• _Excerpt_:
"""
06 April 2006

Nature therapy

Referrring to the communities in which 75 million Americans live, Richard Louv says:

Try to put up a basketball hoop in some of these communities, let alone build a tree house. The message to kids and parents is very clear: nature's in the past. It doesn't count anymore. The future's in electronics. The bogeyman lives in the woods. Playing outdoors is illicit and maybe even illegal.
It's an important topic. As the introduction to Louv's interview says, 'after tens of thousands of years of children playing and working primarily outdoors, the last few generations have seen such interaction with nature vanish almost entirely.' Louv argues that this has incalculable implications for children's physical and mental health, and for the future of environmentalism. At last research linking nature to healthy child development is starting to be investigated.

What does this have to do with Social Policy Bonds? Conventional ways of trying to solve health problems such as Attention Deficit Disorder or vaguer feelings of anxiety and depression involve specific, targeted, treatments, which can be biochemical, psychological or psychiatric. There's very little interest in trying to prevent such problems because there are no institutions that can benefit from doing so. The massed ranks of drug companies, psychologists and psychiatrists, while they individually may suspect that 'nature therapy' can invigorate communities, do not belong to organisations that can act on that suspicion. There are no incentives in place to prevent health problems by living closer to nature. Government-run health services are influenced by narrowly-based interest groups. Something as diffuse, unprofitable and poorly researched as nature therapy stands little chance of becoming policy under the current set-up in most countries.
"""
• _Problem requirements_:
Extend the post on nature therapy and Social Policy Bonds past its last sentence, in the same voice.

• _Information_:
"""
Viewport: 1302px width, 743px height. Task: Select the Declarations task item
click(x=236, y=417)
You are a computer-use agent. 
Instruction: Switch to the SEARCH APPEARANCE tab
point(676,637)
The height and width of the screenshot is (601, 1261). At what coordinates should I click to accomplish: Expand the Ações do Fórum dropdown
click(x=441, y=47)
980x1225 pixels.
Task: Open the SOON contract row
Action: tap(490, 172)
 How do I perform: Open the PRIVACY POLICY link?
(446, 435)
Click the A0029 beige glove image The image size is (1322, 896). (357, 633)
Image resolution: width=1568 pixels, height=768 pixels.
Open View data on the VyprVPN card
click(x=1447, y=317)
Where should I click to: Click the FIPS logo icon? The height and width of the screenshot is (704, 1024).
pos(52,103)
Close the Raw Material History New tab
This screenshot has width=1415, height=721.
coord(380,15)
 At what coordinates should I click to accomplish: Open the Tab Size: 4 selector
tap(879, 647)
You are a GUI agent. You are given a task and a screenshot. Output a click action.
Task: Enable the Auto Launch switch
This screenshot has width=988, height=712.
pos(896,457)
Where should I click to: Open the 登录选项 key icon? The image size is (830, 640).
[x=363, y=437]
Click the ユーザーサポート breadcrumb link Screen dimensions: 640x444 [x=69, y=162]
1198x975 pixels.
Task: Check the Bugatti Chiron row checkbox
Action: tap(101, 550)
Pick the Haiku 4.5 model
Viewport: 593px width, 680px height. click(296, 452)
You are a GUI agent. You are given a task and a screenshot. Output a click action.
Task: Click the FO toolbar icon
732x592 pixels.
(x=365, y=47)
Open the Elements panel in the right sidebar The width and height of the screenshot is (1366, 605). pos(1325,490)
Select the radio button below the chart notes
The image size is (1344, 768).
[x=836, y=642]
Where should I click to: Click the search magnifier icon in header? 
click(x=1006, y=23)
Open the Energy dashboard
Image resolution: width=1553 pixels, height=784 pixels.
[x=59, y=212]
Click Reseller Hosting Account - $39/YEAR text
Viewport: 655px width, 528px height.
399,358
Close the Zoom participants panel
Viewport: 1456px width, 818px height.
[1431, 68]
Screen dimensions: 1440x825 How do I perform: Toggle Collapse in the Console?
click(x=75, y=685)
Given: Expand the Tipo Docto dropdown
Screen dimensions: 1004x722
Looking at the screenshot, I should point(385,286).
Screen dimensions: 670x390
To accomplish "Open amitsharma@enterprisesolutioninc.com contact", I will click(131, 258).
"""
• _Exercise response_:
A Social Policy Bond regime would be different. Society would target broad physical and mental health goals. Bondholders would have powerful incentives to seek out whichever ways of achieving these goals will maximise benefits per dollar outlay. There would be no prejudices in favour of existing ways of doing things or existing institutions and lobby groups. Existing studies already show that 'prisoners in prisons, people in the infirmary - those who have a view of a natural landscape heal faster.' A Social Policy Bond regime would act on such research, rather than be sidetracked into safeguarding vested interests.